**TASK BRIEF**
Set down, exactly, every line from the top of the listing through the one holding "The height and width of the screenshot is (256, 555).".

**DATASET CONTENT**
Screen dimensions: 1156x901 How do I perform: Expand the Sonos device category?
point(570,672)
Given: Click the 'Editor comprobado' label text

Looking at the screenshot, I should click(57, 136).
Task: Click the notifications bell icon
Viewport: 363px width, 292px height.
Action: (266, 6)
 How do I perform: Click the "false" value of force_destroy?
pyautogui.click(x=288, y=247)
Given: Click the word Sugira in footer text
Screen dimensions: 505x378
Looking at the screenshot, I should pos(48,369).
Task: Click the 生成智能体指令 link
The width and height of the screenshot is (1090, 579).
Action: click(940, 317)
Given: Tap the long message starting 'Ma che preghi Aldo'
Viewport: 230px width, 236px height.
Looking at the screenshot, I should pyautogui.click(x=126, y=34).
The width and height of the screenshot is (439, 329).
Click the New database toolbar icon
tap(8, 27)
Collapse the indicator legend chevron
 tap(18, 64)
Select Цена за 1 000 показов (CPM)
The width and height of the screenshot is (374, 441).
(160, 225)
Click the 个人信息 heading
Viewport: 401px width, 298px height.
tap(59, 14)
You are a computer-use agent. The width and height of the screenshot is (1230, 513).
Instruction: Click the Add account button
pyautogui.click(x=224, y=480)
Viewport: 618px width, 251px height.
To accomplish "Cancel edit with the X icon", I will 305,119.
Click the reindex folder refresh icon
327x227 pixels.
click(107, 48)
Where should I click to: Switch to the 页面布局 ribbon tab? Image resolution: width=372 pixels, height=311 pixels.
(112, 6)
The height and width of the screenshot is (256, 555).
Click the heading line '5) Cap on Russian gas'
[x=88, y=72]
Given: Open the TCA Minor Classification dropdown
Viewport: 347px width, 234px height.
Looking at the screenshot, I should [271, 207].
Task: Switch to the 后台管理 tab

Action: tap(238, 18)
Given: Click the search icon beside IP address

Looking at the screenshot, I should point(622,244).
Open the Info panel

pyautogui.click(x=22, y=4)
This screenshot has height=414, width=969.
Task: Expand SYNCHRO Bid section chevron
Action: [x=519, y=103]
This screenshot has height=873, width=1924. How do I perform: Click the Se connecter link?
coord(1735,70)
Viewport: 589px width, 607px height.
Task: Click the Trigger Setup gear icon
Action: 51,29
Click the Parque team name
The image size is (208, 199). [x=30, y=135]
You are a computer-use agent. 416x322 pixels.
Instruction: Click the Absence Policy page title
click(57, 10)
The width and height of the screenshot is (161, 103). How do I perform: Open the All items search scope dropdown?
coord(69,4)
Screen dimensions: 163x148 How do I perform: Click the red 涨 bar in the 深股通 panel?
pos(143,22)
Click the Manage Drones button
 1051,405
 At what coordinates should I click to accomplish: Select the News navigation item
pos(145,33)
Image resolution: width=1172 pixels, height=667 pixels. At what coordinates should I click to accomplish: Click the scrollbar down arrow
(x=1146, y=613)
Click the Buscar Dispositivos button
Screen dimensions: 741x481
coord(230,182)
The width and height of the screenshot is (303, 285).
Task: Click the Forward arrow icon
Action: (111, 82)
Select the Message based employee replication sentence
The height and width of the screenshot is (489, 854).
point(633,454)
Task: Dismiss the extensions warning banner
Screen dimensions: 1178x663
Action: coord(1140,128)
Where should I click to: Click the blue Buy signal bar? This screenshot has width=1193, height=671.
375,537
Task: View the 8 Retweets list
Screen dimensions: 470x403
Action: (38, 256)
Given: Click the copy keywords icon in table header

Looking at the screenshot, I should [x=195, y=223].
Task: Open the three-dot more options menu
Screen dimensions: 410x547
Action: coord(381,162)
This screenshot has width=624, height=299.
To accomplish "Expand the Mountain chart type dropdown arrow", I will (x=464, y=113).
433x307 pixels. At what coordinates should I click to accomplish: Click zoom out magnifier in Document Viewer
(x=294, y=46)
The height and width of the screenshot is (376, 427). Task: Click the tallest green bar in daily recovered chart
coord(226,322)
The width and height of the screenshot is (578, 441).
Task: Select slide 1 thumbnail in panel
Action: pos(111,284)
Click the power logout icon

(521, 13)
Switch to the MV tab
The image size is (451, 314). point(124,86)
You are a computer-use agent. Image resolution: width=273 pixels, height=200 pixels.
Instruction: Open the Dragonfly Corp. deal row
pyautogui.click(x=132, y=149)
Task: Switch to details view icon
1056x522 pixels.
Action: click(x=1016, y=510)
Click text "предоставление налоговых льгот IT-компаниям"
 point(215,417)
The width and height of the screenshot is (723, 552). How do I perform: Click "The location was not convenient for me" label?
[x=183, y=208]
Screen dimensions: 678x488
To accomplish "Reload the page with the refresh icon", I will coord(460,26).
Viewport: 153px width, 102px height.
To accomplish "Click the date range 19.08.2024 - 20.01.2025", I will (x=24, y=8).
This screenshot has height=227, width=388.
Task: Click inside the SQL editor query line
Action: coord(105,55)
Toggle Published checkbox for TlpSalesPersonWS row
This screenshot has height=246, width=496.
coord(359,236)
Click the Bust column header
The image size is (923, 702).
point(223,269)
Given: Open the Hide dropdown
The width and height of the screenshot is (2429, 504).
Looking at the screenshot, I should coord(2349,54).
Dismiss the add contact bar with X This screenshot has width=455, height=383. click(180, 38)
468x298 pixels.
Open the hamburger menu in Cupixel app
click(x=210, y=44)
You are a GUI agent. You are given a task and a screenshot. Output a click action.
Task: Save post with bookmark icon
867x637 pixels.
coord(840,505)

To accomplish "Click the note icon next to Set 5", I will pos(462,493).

**SOLUTION FOR THIS PROBLEM**
Screen dimensions: 1156x901 How do I perform: Expand the Sonos device category?
point(570,672)
Given: Click the 'Editor comprobado' label text

Looking at the screenshot, I should click(57, 136).
Task: Click the notifications bell icon
Viewport: 363px width, 292px height.
Action: (266, 6)
 How do I perform: Click the "false" value of force_destroy?
pyautogui.click(x=288, y=247)
Given: Click the word Sugira in footer text
Screen dimensions: 505x378
Looking at the screenshot, I should pos(48,369).
Task: Click the 生成智能体指令 link
The width and height of the screenshot is (1090, 579).
Action: click(940, 317)
Given: Tap the long message starting 'Ma che preghi Aldo'
Viewport: 230px width, 236px height.
Looking at the screenshot, I should pyautogui.click(x=126, y=34).
The width and height of the screenshot is (439, 329).
Click the New database toolbar icon
tap(8, 27)
Collapse the indicator legend chevron
 tap(18, 64)
Select Цена за 1 000 показов (CPM)
The width and height of the screenshot is (374, 441).
(160, 225)
Click the 个人信息 heading
Viewport: 401px width, 298px height.
tap(59, 14)
You are a computer-use agent. The width and height of the screenshot is (1230, 513).
Instruction: Click the Add account button
pyautogui.click(x=224, y=480)
Viewport: 618px width, 251px height.
To accomplish "Cancel edit with the X icon", I will 305,119.
Click the reindex folder refresh icon
327x227 pixels.
click(107, 48)
Where should I click to: Switch to the 页面布局 ribbon tab? Image resolution: width=372 pixels, height=311 pixels.
(112, 6)
The height and width of the screenshot is (256, 555).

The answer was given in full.